REQUIREMENT:
Copy only the lines from the one containing "Click the user name search input field" through the final line of the records below, exactly as written, with no pictures.
· · · ·
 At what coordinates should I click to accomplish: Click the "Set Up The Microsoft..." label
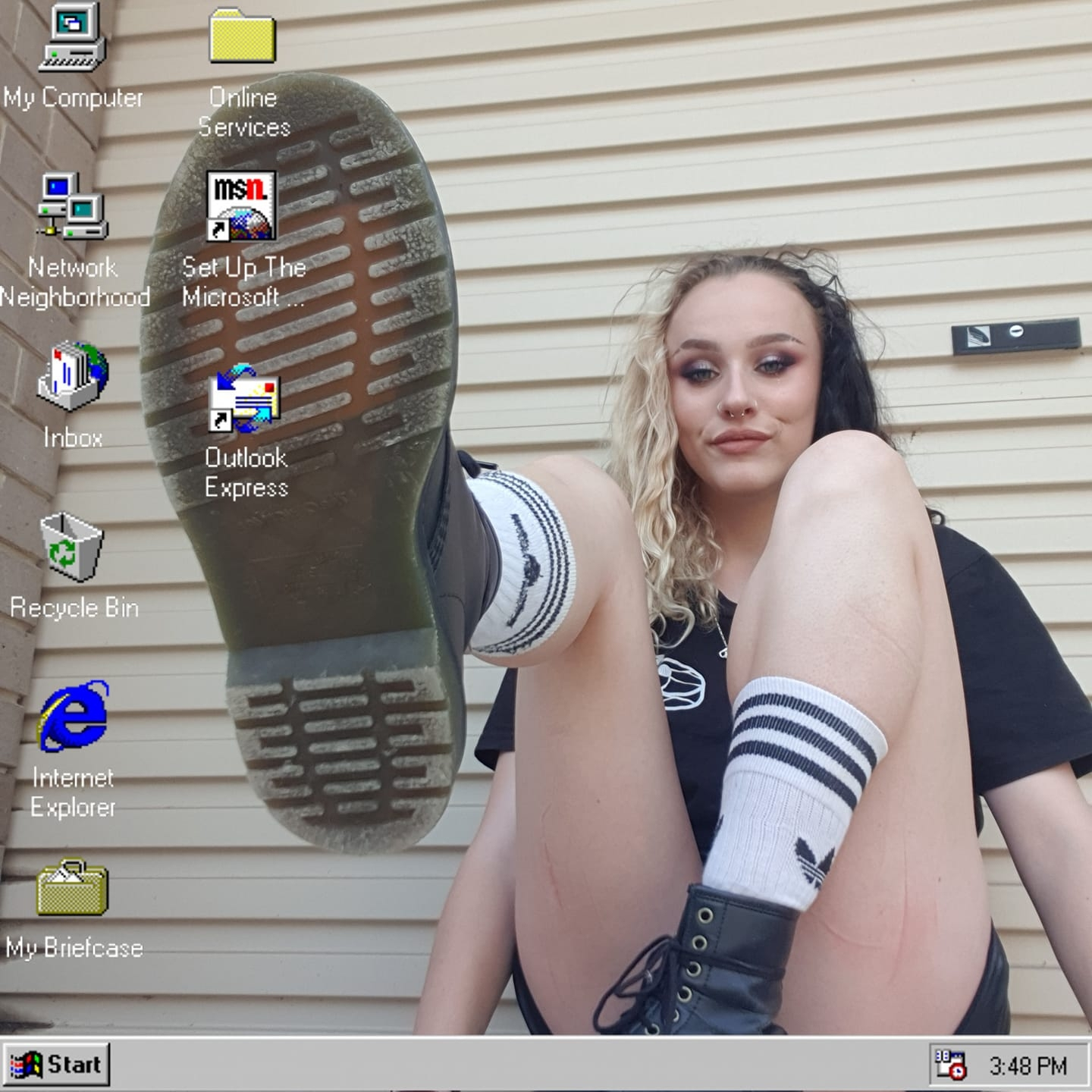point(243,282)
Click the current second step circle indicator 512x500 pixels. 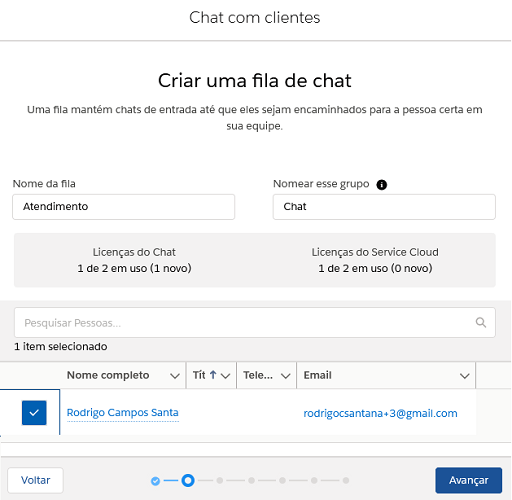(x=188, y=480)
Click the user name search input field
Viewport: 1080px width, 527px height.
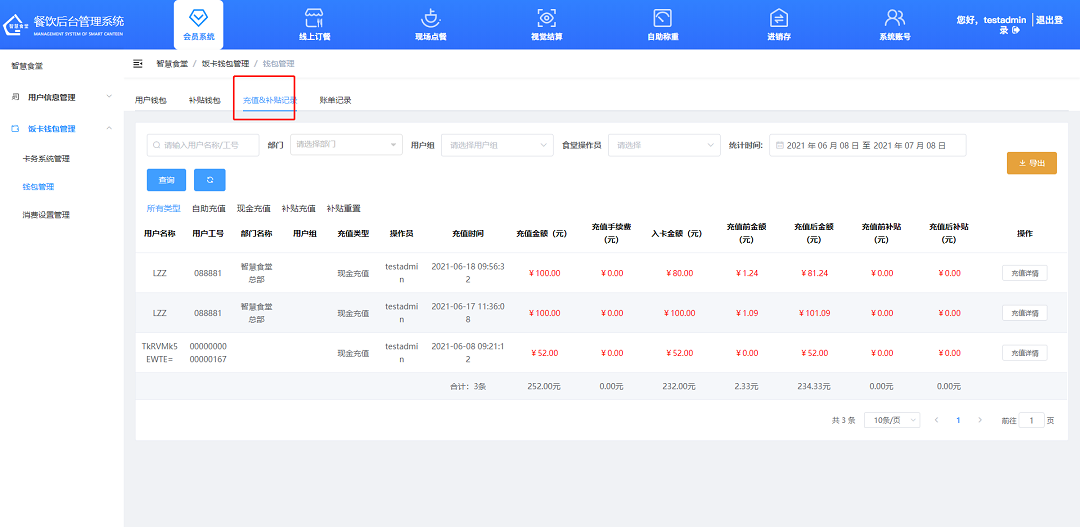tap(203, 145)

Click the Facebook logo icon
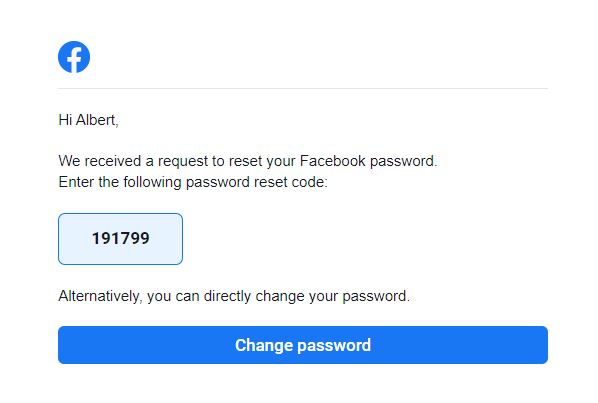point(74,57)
· · · ·
ANSWER TO THIS PROBLEM:
Click the user name search input field
Viewport: 1080px width, 527px height.
tap(203, 145)

Click the Facebook logo icon
point(74,57)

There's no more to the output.